Colorado: Governor Tries to Keep Collective Bargaining Alive
From the Rocky Mountain News:
Gov. Bill Ritter continues to insist that state employees don't "feel valued," as he said on Mike Rosen's KOA talk show last Thursday, and that a "partnership for the 21st century" is needed to "acknowledge the work of state employees, to take their input, to [deliver] a better service to taxpayers."
Who on earth could oppose any of those objectives? Why wouldn't the public prefer an entrepreneurial state work force that's constantly aiming to improve its performance?
And if these are the governor's goals, why doesn't he simply implement them?
The self-described "CEO of state government" could start by instructing department heads to move toward a more collaborative working arrangement with state employees - and if his current management team can't do that, Ritter could find new leaders who will.

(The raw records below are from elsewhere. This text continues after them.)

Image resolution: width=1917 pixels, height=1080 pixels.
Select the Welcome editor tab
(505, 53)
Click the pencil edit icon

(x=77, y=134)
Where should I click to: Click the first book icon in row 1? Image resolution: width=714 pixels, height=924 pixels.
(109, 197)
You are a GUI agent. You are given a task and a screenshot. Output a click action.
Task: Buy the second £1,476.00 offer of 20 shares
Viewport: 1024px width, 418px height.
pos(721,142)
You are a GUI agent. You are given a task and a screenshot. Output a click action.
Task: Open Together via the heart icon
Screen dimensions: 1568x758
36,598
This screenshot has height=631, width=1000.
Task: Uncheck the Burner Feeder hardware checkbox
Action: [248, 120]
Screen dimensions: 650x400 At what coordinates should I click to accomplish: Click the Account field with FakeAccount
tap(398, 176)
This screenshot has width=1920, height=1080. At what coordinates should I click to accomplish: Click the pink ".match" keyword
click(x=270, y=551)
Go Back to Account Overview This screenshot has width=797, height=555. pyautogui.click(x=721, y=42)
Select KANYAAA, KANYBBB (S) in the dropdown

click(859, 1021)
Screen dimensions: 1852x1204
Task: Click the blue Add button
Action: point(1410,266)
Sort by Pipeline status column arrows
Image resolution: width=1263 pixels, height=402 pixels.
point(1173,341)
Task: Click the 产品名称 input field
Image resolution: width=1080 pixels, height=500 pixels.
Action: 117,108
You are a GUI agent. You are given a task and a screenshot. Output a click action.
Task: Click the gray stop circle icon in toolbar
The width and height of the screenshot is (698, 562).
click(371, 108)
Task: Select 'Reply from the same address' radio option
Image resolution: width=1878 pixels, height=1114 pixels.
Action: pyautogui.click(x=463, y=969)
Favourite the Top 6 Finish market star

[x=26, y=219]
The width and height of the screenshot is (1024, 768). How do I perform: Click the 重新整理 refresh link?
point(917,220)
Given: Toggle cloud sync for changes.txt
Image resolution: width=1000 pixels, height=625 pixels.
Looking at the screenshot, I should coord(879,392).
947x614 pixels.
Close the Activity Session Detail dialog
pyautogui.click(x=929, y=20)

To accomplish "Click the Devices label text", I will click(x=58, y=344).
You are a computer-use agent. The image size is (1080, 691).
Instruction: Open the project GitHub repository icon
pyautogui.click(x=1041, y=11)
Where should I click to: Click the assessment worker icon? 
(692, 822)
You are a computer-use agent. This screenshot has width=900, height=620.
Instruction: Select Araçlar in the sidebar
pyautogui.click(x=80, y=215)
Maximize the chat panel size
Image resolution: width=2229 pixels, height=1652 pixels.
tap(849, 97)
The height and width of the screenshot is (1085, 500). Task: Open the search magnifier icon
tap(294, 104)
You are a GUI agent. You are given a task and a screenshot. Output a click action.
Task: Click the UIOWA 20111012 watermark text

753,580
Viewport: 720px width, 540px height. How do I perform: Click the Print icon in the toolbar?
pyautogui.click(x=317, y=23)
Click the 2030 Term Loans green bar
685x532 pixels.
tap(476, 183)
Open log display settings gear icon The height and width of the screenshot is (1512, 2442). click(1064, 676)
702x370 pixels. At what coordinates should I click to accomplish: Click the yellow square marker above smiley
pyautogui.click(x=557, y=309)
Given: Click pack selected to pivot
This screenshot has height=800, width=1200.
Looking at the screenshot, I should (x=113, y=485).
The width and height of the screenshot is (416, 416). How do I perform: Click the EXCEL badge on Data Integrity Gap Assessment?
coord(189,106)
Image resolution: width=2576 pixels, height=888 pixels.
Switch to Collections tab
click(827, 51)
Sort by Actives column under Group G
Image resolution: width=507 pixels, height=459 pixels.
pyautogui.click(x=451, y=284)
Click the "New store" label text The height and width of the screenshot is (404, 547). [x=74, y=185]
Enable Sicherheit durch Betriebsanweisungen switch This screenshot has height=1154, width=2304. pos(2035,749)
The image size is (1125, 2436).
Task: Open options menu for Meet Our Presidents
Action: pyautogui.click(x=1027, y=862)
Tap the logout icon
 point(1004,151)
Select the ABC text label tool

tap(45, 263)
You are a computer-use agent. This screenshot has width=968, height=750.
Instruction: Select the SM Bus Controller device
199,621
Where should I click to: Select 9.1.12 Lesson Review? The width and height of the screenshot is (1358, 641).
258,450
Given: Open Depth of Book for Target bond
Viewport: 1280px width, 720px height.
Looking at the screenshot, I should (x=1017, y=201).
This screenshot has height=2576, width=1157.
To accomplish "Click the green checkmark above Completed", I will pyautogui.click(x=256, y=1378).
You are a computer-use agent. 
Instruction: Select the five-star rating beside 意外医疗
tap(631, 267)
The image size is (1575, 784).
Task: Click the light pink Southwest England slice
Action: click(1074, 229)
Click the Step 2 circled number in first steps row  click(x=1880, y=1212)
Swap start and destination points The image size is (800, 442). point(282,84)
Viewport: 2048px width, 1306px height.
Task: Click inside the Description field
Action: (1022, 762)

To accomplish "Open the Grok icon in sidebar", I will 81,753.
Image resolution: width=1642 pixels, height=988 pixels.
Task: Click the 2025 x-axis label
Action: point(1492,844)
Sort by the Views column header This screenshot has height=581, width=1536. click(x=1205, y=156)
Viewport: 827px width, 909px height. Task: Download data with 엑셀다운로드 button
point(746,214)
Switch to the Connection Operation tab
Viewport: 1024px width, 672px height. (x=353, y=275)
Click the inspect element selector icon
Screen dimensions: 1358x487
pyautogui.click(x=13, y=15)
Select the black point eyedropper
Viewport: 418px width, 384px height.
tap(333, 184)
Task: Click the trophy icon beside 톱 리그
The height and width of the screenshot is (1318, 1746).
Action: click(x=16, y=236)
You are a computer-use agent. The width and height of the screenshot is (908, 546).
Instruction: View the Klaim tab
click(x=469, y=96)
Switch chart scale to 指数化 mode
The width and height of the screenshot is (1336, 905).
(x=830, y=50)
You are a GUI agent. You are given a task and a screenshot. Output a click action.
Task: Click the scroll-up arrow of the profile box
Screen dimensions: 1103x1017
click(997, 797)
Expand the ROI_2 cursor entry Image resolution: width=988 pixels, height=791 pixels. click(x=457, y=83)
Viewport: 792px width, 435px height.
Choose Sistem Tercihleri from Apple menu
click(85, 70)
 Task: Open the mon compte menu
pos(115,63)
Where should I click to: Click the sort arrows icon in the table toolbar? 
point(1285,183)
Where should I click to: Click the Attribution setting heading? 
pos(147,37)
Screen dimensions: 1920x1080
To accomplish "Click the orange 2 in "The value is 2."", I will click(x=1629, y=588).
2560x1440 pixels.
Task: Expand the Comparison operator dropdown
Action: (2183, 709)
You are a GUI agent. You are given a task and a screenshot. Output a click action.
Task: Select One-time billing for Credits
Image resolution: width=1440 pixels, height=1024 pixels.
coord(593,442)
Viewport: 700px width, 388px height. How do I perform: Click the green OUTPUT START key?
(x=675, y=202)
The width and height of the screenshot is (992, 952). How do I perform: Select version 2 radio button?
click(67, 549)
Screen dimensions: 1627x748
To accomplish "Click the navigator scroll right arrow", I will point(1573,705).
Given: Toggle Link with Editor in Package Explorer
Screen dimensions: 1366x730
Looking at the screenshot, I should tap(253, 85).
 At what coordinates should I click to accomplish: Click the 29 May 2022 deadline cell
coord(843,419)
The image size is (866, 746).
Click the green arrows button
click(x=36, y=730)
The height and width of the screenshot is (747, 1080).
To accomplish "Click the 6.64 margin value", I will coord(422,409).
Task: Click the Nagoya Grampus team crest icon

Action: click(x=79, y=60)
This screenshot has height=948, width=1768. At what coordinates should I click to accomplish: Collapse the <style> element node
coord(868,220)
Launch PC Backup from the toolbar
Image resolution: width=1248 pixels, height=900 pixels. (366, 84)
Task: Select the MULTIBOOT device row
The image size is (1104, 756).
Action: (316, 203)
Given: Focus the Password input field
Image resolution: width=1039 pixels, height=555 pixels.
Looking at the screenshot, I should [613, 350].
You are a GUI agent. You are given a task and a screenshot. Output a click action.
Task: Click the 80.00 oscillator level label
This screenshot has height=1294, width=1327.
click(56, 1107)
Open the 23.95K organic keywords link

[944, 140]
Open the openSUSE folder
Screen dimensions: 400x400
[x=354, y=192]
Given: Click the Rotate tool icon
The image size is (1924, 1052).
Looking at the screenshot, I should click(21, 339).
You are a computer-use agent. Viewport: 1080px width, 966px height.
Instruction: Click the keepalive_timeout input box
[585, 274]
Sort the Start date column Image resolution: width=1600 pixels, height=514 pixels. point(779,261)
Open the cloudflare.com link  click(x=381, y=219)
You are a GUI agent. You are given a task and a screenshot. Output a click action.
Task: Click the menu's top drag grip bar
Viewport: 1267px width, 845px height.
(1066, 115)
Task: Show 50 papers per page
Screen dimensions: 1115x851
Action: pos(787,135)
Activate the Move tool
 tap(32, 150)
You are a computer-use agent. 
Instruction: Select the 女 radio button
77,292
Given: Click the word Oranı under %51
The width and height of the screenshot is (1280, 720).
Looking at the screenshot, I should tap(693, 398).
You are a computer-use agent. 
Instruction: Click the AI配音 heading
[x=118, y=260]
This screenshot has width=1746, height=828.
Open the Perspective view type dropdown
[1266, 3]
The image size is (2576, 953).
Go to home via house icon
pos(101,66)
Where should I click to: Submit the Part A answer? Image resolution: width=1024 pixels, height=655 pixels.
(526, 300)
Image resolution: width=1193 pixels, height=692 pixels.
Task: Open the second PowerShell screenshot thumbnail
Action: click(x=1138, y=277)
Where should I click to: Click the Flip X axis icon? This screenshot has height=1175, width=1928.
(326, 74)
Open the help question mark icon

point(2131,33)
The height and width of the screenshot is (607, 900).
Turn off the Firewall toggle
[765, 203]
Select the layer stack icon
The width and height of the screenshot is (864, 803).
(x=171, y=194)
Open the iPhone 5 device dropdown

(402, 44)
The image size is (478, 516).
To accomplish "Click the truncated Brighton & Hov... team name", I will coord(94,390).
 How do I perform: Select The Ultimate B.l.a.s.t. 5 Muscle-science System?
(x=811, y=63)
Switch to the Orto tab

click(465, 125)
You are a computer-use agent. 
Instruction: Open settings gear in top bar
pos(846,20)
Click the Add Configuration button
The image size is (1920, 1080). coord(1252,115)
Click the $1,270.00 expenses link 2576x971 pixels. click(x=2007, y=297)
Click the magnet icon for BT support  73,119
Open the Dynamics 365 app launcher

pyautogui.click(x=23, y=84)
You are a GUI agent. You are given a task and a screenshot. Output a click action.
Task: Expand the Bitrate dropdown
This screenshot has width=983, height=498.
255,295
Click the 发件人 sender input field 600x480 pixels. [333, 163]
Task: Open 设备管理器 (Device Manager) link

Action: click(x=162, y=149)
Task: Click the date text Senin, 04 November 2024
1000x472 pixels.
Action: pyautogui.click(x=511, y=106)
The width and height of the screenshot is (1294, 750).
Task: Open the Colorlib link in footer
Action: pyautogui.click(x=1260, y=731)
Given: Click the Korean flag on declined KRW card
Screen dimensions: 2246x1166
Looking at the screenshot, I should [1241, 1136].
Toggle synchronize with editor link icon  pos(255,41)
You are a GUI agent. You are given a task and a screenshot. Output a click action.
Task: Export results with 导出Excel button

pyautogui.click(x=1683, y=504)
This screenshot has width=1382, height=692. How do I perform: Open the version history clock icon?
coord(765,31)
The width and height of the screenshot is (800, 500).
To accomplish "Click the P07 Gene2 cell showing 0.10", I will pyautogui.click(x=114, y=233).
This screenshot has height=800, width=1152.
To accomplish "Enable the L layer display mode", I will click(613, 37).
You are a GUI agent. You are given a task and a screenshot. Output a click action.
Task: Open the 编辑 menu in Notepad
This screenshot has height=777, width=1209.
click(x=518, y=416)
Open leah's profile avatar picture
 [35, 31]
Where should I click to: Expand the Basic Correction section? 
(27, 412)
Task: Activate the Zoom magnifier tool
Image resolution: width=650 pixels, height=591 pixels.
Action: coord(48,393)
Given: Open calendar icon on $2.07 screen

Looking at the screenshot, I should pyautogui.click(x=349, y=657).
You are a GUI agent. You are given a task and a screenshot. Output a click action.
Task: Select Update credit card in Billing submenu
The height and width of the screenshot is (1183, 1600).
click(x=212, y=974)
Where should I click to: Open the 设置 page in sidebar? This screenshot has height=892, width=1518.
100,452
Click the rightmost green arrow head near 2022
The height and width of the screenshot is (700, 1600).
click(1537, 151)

And yet e-mails, memos and other documents that have come to light in the past month suggest that the governor is interested in the idea of collective bargaining for state employees. That would require a change in state law.
The governor has not denied that collective bargaining might be a part of his legislative agenda. Instead, he's tried to downplay the impact it would have on state budgets. This indicates that he understands how radioactive the topic can be. On the Rosen show, for instance, Ritter said that collective bargaining might be able to co-exist with the current law that governs employee compensation.
We don't see how. The state personnel director now uses labor market surveys to recommend pay and benefits, which require legislative approval. With collective bargaining in place, compensation levels (including raises) would be established by negotiation and sealed by contract. That's what collective bargaining means. Even if the legislature still approved the contract, the overall process would clearly change.